Document:
....
Friday, April 23, 2010

The Banks that are too big to fail- should not exist

13 Bankers. The Wall Street Takeover and the Next Financial Meltdown.  (2010.) Johnson and Kwak.

The currently proposed reforms of Wall Street by the Obama Administration are too limited.   To protect our economy and our society we need to
1.     Re-establish the Glass Steagal act of 1933 which separates savings banks from commercial banks.
2.     Break up the banks that are too big to fail.
3.     Add  substantive regulation to the markets.
   This recent  work  develops the important thesis that the U.S. is being directed and exploited by an Oligarchy.  This Oligarchy protects  their profits and their privileges, they dominate the government.  And, they will continue to do so until they are stopped.  The authors argue that in the crisis of 2007/2009, which the oligarchy  created, the the rich seized billions of dollars for themselves.  They made massive profits from the economic disaster. The Great Recession cost  the homes, the jobs, and even the lives of working people.  It is devastating our schools. This is the nature of our current state.
....
Dataset content:
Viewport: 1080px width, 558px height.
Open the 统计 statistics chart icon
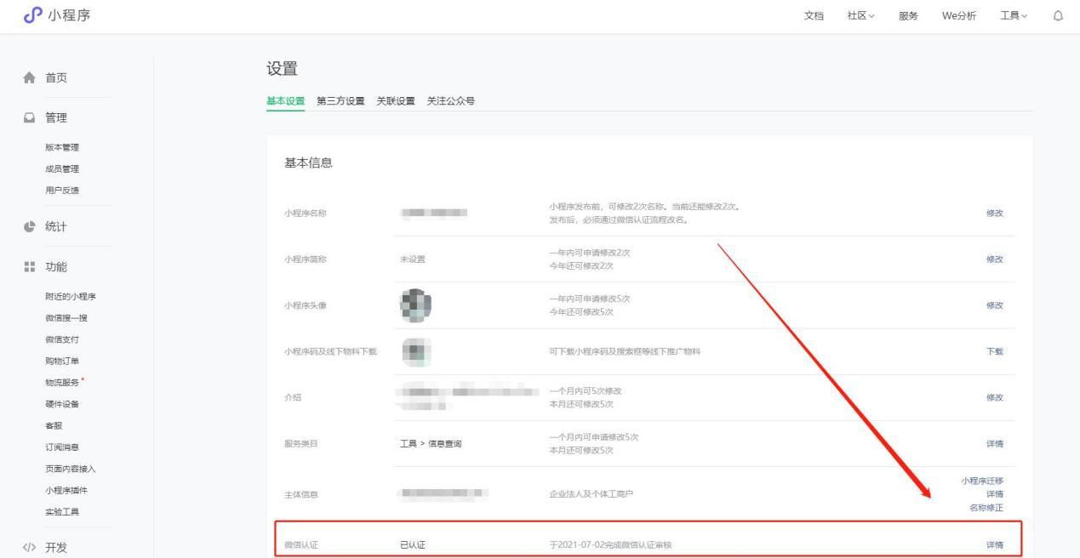coord(30,225)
....
Jobs:
1 - In the post on big banks, what year is given for the Glass Steagal act?
2 - Repeat, word for word, everything in the post on big banks from "The currently proposed" down to "from commercial banks.".

Responses by task:
1 - 1933

2 -
The currently proposed reforms of Wall Street by the Obama Administration are too limited.   To protect our economy and our society we need to
1.     Re-establish the Glass Steagal act of 1933 which separates savings banks from commercial banks.